Former Skid Row singer Sebastian Bach compared Guns N’ Roses frontman Axl Rose and President Donald Trump’s Twitter usage in new tweets.
Donald Trump and Axl Rose have shown to the world that twitter, facebook, and the internet, just isn't that fun any more. For opposite reasons. Like Time Magazine said: "we are losing the internet to the culture of hate" https://t.co/iFmWheSKEB
— Sebastian Bach (@sebastianbach) February 1, 2018
Bingo. Axl does not tweet at all and is the biggest rock singer on the planet. Donald Trump tweets every single day about whatever terrifying divisive thought he has in his head. Axl shows that being off Twitter is 100% cooler than being on Twitter https://t.co/uxINWqrJrD
— Sebastian Bach (@sebastianbach) February 1, 2018
Guns N’ Roses frontman Axl Rose slammed President Trump’s administration as the “gold standard of what can be considered disgraceful” a few weeks ago.
Rose made his tweets in response to a statement from White House press secretary Sarah Sanders, who was responding to questions from reporters pushing the false narrative that Trump doesn’t have the mental fitness to serve as President.
“It’s disgraceful and laughable,” Sanders told reporters about criticism aimed at the billionaire real estate mogul’s mental state. “If he was unfit, he probably wouldn’t be sitting there, wouldn’t have defeated the most qualified group of candidates the Republican Party has ever seen,” Sanders said, before praising Trump as an “incredibly strong” leader.
Rose had tweeted: “Along with several other condescending adjectives, the current [White House] has no room to call virtually anyone disgraceful.
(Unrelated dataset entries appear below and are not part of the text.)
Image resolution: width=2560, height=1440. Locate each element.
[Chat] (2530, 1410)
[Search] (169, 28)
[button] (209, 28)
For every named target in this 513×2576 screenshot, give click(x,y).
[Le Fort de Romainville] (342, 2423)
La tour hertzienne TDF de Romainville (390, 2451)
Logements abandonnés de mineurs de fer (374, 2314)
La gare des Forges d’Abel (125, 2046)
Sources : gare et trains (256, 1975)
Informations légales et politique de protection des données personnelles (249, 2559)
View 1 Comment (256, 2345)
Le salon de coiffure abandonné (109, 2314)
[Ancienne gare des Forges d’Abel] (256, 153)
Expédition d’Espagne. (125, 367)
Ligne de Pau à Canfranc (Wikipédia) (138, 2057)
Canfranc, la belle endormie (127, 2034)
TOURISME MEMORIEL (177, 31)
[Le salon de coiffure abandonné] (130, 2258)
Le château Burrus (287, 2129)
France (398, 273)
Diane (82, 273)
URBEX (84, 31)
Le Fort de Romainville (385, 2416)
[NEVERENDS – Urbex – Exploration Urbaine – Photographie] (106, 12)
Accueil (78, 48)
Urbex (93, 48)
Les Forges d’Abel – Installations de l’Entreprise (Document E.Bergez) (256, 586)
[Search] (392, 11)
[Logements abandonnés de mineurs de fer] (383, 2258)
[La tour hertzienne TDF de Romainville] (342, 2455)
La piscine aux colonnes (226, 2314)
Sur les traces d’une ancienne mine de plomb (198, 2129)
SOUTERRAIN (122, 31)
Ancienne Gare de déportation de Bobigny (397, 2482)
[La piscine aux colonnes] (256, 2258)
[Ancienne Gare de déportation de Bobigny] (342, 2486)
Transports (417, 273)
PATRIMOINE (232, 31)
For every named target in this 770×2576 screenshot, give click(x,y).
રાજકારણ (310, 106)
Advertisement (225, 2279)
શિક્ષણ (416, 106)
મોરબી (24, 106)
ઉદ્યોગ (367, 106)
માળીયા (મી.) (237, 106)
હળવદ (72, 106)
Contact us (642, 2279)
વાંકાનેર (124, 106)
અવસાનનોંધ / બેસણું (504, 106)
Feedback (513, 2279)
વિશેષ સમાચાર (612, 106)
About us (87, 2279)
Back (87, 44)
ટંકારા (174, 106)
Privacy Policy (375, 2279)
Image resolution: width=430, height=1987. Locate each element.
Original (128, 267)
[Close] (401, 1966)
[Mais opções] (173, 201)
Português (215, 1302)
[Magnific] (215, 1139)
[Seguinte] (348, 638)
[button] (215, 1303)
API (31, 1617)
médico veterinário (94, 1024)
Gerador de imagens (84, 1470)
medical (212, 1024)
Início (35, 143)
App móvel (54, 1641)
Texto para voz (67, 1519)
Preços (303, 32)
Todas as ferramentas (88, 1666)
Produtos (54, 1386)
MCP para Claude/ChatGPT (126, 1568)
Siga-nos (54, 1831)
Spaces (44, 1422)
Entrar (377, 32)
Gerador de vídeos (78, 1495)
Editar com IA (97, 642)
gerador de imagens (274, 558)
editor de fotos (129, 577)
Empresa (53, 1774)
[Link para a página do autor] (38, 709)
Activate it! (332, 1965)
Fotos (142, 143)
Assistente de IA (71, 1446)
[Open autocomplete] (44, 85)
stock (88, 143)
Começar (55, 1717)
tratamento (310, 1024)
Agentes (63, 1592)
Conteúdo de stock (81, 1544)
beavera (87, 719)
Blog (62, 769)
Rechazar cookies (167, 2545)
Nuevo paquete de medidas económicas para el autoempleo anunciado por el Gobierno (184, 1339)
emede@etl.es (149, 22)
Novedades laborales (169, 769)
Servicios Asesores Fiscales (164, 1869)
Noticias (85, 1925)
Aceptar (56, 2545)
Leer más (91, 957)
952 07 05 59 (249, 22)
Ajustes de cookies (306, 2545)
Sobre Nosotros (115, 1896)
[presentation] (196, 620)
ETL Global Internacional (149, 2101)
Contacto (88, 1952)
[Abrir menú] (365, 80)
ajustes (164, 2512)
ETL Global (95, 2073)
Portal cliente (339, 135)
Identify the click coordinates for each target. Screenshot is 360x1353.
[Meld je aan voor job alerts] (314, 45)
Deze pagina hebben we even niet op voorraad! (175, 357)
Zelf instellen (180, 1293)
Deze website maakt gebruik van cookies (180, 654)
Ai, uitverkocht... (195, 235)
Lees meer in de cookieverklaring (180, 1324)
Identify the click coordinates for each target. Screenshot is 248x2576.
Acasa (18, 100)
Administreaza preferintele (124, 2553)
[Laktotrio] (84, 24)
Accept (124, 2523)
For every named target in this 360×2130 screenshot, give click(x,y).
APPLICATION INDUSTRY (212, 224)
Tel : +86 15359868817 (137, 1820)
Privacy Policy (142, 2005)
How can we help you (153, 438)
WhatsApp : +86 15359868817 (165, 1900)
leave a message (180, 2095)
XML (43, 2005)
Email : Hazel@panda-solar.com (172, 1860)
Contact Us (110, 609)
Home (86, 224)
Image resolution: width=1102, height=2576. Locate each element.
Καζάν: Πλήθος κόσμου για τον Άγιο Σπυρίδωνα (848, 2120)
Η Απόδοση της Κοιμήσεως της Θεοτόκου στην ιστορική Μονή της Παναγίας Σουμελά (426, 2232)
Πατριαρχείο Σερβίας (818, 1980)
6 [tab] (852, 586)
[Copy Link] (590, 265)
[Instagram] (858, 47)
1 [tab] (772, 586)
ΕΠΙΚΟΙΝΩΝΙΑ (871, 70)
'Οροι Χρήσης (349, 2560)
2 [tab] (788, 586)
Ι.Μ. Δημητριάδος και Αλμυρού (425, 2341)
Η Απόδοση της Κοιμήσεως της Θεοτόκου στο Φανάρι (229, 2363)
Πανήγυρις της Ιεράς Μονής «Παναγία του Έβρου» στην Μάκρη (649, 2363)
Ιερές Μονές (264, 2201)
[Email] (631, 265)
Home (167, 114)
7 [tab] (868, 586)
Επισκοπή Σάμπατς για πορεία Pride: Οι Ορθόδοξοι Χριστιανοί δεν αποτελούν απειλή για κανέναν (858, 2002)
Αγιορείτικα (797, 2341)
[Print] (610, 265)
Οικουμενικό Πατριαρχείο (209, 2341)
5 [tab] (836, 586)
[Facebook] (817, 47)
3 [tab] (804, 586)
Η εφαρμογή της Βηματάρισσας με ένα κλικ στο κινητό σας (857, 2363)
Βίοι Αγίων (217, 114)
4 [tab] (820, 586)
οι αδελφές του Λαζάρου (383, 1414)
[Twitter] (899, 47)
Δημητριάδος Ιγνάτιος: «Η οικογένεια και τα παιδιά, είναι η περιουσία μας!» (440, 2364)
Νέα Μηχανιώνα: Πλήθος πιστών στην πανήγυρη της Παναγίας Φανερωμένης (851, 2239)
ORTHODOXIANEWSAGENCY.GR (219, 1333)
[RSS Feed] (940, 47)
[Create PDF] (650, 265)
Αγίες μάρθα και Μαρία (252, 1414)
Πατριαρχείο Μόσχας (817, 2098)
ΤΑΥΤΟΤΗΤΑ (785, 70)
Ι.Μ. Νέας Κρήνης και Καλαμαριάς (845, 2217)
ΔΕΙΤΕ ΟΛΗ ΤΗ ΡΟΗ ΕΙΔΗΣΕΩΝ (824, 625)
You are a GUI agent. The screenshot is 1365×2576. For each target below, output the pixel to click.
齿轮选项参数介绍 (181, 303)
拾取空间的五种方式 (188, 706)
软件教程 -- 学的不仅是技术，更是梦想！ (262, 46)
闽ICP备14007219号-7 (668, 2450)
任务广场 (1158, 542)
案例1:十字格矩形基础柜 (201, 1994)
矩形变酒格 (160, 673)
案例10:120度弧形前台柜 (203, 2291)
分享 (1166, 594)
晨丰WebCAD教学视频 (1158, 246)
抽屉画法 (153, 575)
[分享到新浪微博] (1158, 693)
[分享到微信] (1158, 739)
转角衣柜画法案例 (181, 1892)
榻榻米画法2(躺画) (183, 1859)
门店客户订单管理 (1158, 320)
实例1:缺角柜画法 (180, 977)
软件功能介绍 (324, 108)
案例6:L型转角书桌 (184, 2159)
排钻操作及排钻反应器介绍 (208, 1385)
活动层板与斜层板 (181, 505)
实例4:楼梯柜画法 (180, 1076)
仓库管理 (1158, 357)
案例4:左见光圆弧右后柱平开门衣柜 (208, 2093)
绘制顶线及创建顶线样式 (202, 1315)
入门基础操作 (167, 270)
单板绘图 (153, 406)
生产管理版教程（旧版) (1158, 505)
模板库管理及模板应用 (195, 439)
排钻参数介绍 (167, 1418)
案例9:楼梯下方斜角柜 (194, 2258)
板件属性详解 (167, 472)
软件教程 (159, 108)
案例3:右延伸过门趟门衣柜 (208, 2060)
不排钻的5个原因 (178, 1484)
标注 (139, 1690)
The [White House] is the current U.S. gold standard of what can be considered disgraceful.”
Guns N’ Roses’ “Not In This Lifetime” now ranks as the fourth-highest grossing tour of all time, based on Billboard’s Boxscore archives. The tour, which launched in April 2016, topped the $475 million mark in gross sales with the final show of the band’s 2017 touring schedule on November 29 in Los Angeles.
“Not In This Lifetime” has surpassed Roger Waters’s “The Wall Live” tour that earned $459 million from 2010 through 2013. U2 tops up the all-time list with $736 million from its “360°” stadium tour (2009-2011) followed by The Rolling Stones’ “A Bigger Bang” at $558 million (2005-2007). Coldplay is third with its recently completed “A Head Full Of Dreams” trek that grossed $523 million (2016-2017).